El investigador Manuel Jorge Aragoneses escribió en 1961, cuando era director del Museo Arqueológico de Murcia, un artículo sobre diferentes pavimentos valencianos que engalanaron las casas de nuestra ciudad en el siglo XIX. Ya en el mismo arranque de su texto, el erudito denunciaba lo que después se convertiría en terrible costumbre: «La incomprensión hacia estas piezas de arte fue origen de la pérdida de muchas, destruidas sin miramiento para ser sustituidas por modernas baldosas de cemento». Pura actualidad.

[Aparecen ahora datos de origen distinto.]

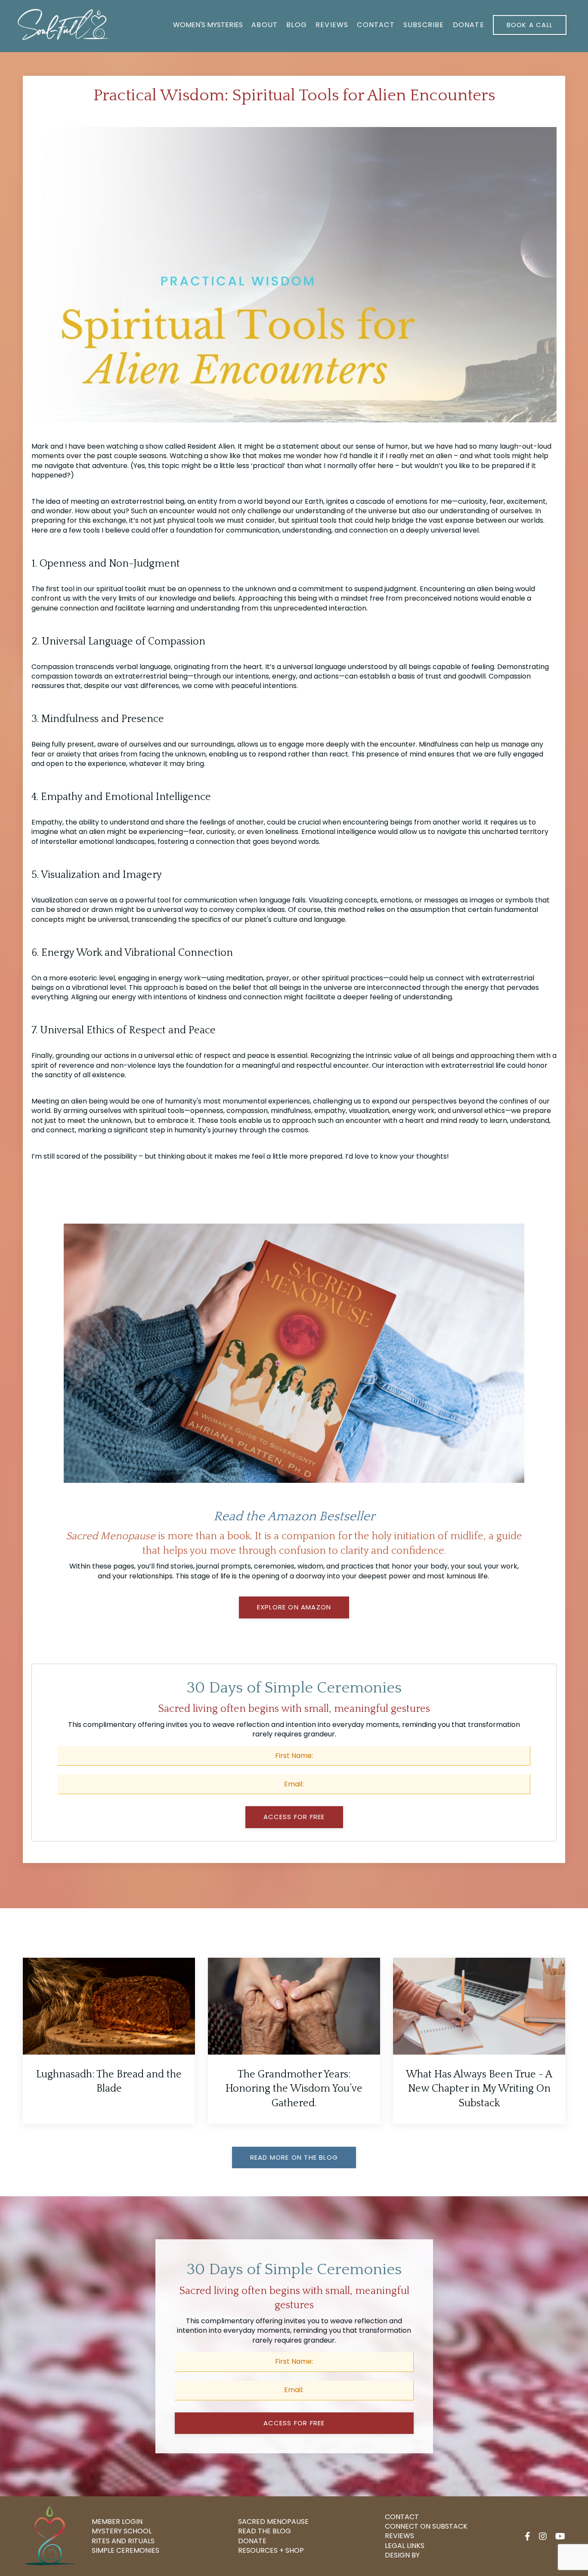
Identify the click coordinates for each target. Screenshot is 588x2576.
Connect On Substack (426, 2526)
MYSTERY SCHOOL (122, 2531)
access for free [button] (294, 2422)
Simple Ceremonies (125, 2550)
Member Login (117, 2521)
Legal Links (404, 2546)
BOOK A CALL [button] (530, 24)
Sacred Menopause (273, 2521)
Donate (468, 25)
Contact (375, 25)
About (264, 25)
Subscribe (423, 25)
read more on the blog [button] (294, 2157)
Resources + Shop (271, 2550)
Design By (402, 2555)
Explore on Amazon (294, 1607)
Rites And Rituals (123, 2541)
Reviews (332, 25)
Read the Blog (264, 2531)
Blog (296, 25)
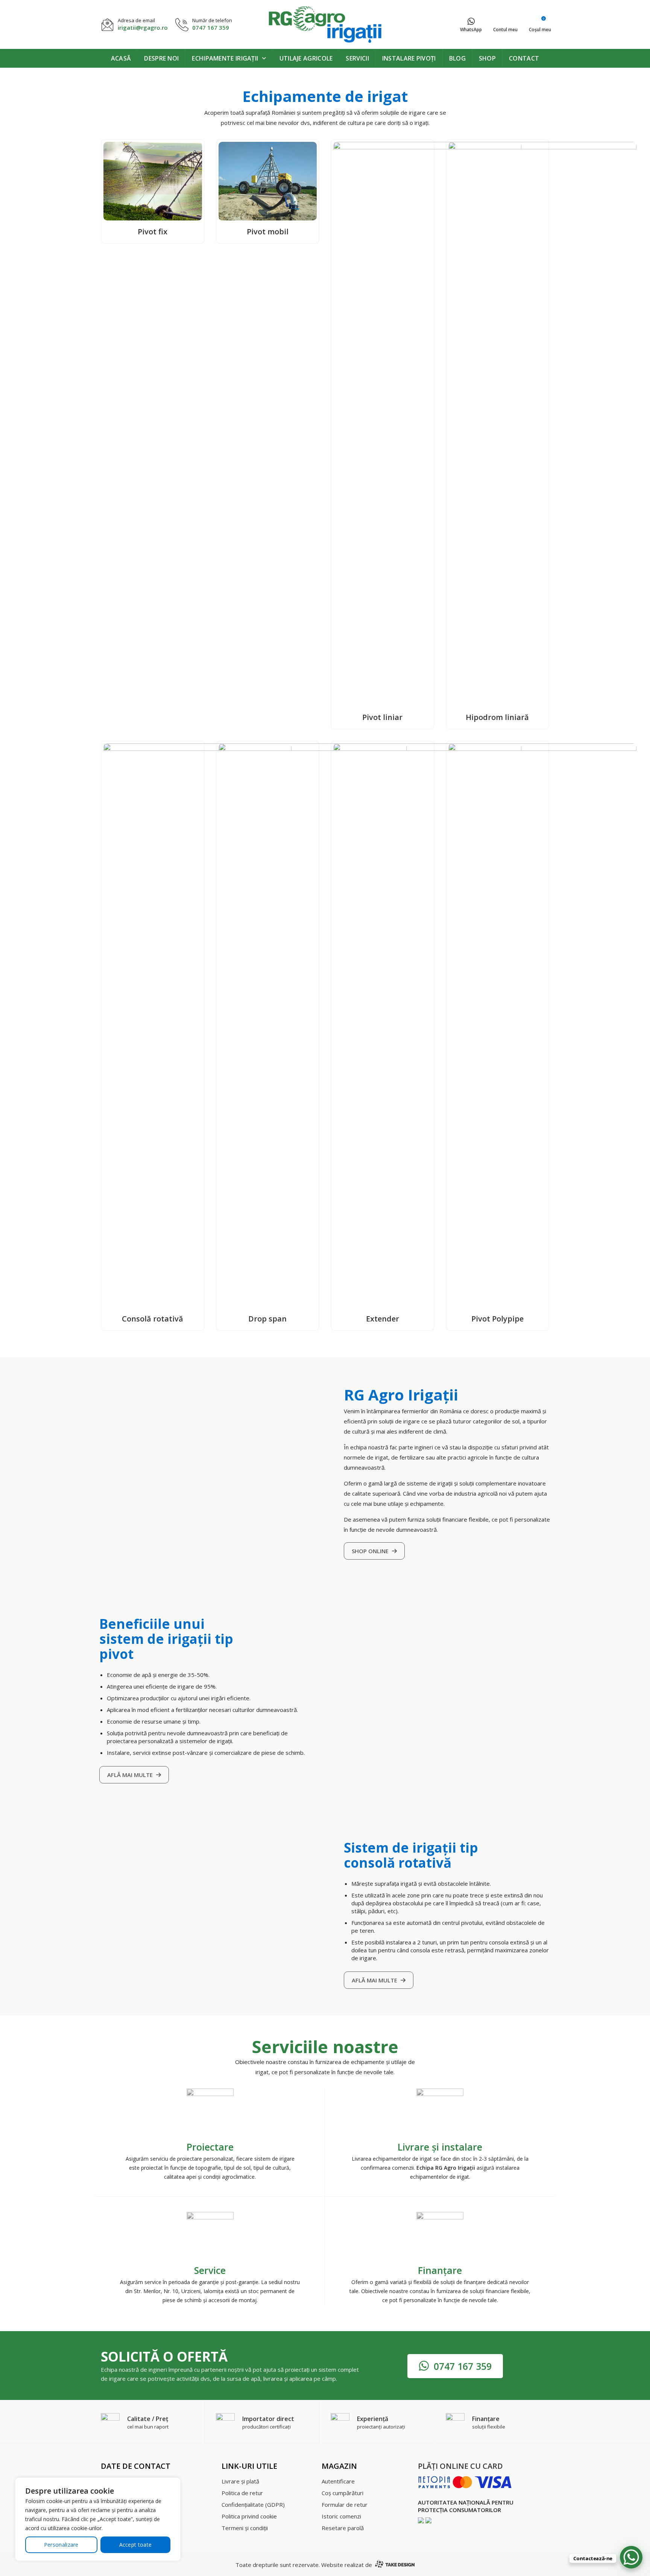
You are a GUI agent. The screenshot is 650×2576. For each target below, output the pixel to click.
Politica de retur (242, 2493)
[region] (98, 2519)
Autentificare (338, 2481)
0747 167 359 (210, 27)
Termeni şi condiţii (245, 2528)
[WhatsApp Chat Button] (631, 2557)
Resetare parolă (343, 2528)
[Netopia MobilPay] (465, 2481)
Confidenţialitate (253, 2504)
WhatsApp (471, 29)
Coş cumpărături (342, 2493)
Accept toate (135, 2544)
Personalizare (61, 2544)
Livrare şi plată (240, 2481)
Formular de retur (345, 2504)
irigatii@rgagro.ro (143, 27)
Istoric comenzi (341, 2516)
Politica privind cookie (249, 2516)
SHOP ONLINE (371, 1551)
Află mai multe (130, 1775)
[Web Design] (394, 2564)
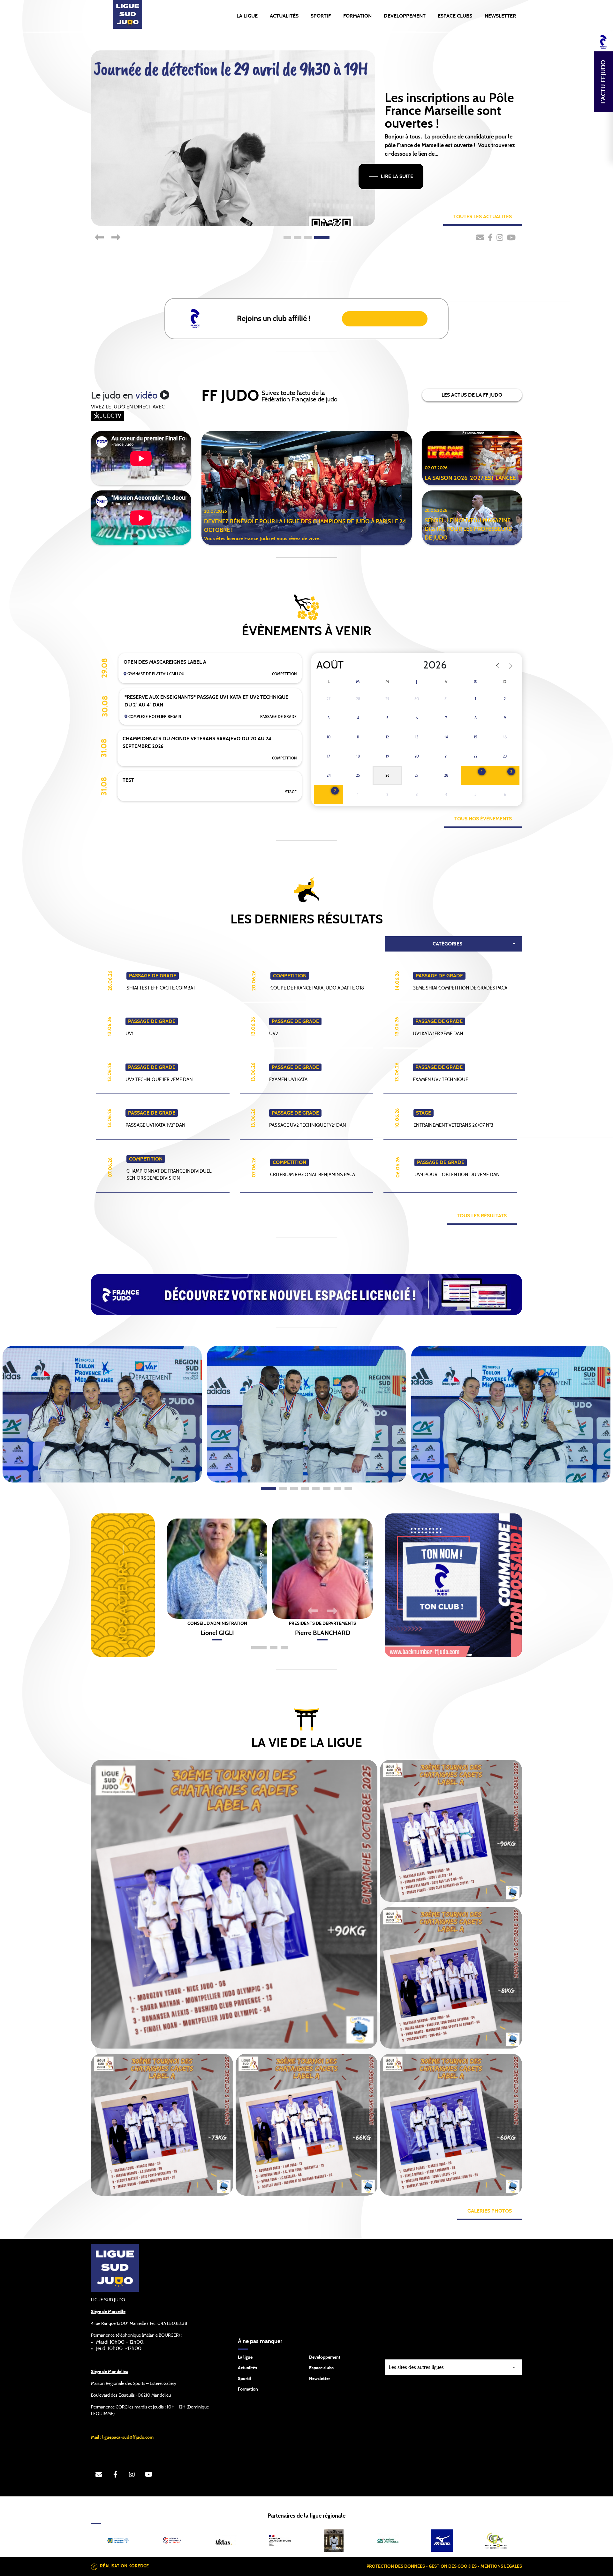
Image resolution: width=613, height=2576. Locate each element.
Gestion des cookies (453, 2566)
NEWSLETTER (500, 16)
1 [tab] (287, 237)
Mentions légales (501, 2566)
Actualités (284, 16)
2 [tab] (297, 237)
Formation (248, 2389)
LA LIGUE (247, 16)
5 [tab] (316, 1488)
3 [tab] (308, 237)
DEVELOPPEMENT (405, 16)
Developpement (324, 2357)
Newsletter (319, 2379)
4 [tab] (321, 237)
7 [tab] (337, 1488)
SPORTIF (321, 16)
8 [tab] (348, 1488)
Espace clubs (321, 2368)
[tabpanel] (102, 1414)
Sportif (244, 2379)
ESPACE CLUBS (455, 16)
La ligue (245, 2357)
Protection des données (396, 2566)
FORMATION (357, 16)
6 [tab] (326, 1488)
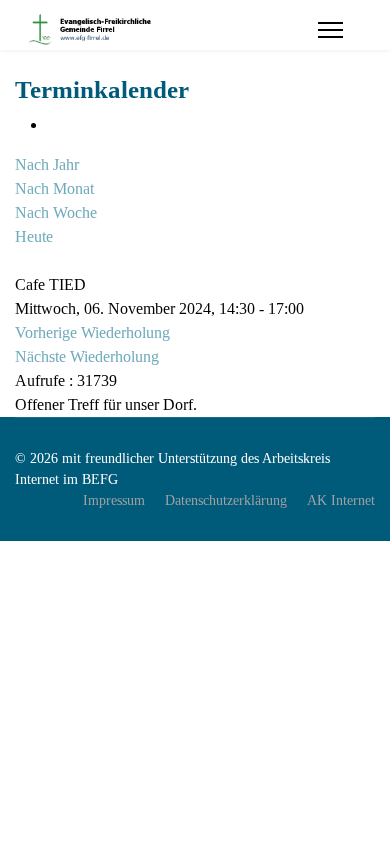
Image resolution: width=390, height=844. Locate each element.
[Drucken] (53, 124)
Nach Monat (54, 188)
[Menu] (330, 30)
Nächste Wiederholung (87, 356)
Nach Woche (56, 212)
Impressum (114, 500)
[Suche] (21, 260)
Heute (34, 236)
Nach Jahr (47, 164)
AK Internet (341, 500)
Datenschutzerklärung (226, 500)
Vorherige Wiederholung (92, 332)
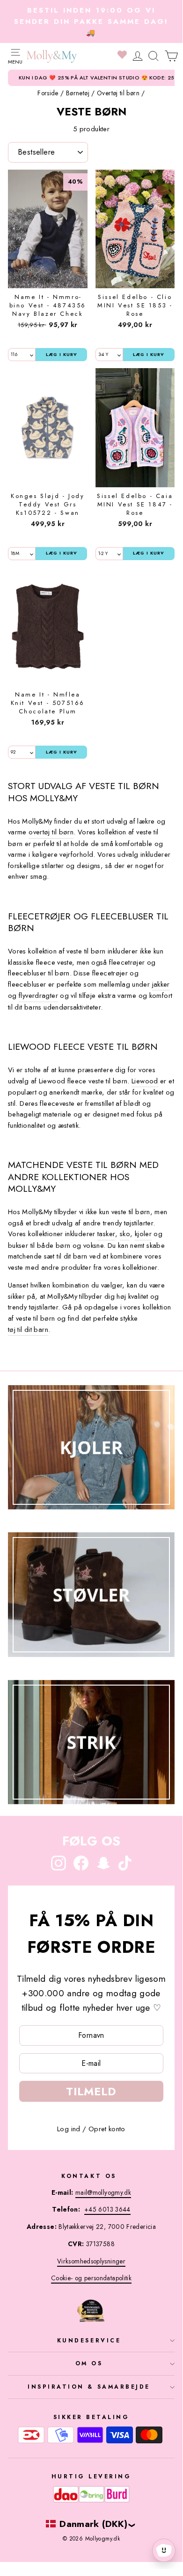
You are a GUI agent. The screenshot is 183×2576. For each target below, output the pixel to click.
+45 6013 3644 (107, 2209)
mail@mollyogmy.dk (103, 2192)
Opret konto (106, 2129)
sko (125, 1234)
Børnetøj (77, 93)
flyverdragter (38, 995)
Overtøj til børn (118, 93)
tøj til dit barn (28, 1329)
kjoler (143, 1234)
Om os (89, 2363)
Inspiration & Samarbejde (89, 2387)
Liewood (145, 1081)
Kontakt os (88, 2176)
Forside (48, 93)
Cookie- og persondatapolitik (91, 2278)
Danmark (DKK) (93, 2523)
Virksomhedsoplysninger (91, 2261)
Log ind (69, 2129)
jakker (161, 984)
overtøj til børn (51, 832)
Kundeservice (89, 2340)
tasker (106, 1234)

Aragoneses añadía que las muestras que se habían salvado debían ser conservadas, inventariadas y protegidas. ¿Y qué sucedió? Pues que alguna, de forma sin duda milagrosa, perduró. Aunque hubo muchos otros pavimentos, pues los azulejos valencianos eran ideales en estas cálidas latitudes. Aislaban de las humedades y sus superficies podían limpiarse con facilidad, aparte del predominio de tonos blancos y refrescantes.
Beneficios a los que se sumaba que «las cualidades figurativas y cromáticas del azulejo valenciano, barrocas, profusas y siempre intensas, cuajaban en el sentir estético del hombre del sudeste», contaba Aragoneses.
Como es lógico, los mejores suelos adornaban la estancia de más empaque. Se trataba del salón ubicado en el piso principal y abierto en balcones sobre la fachada. «El resto de las habitaciones de la casa acostumbraban a solarse con loseta roja de barro cocido» u otros azulejos de peor calidad, añadía el director, que también enumeró en su trabajo algunas de las residencias que por aquellos años atesoraban otros pavimentos de interés.
Entre las grandes casas figuraba un edificio que estuvo ubicado en la calle Ceballos, más conocida como Correos, haciendo esquina con la vía que la ciudad le dedicó al general Margallo, quien falleciera en la primera Guerra del Rif. Era, por cierto, bisabuelo del que fuera ministro de Asuntos Exteriores, José Manuel García-Margallo.
Aquel edificio, de fachada quebrada y blasonado en el ángulo y en la planta noble, pertenecía a don José Braco, «un napolitano asentado en Murcia, que casó [...] con doña Dolores López de Vizcaya y en el edificio habitaron sus descendientes hasta hace unas décadas, cuando tras abandonarlo fue derribado sin licencia». Así lo explicaba la doctora y restauradora Victoria Santiago Godos.
Aragoneses aportaba más datos. Al parecer, sus últimas dueñas fueron María, Amalia y Pilar Sandoval y Gómez de Segura. Descendían de María Dolores Braco, que tampoco era la señora cualquier cosa si tenemos en cuenta que su madre fue María Dolores López de Vizcaya y Salzillo, hija de María Fulgencia Salzillo Vallejos, que no hace falta apuntar quién era su célebre padre.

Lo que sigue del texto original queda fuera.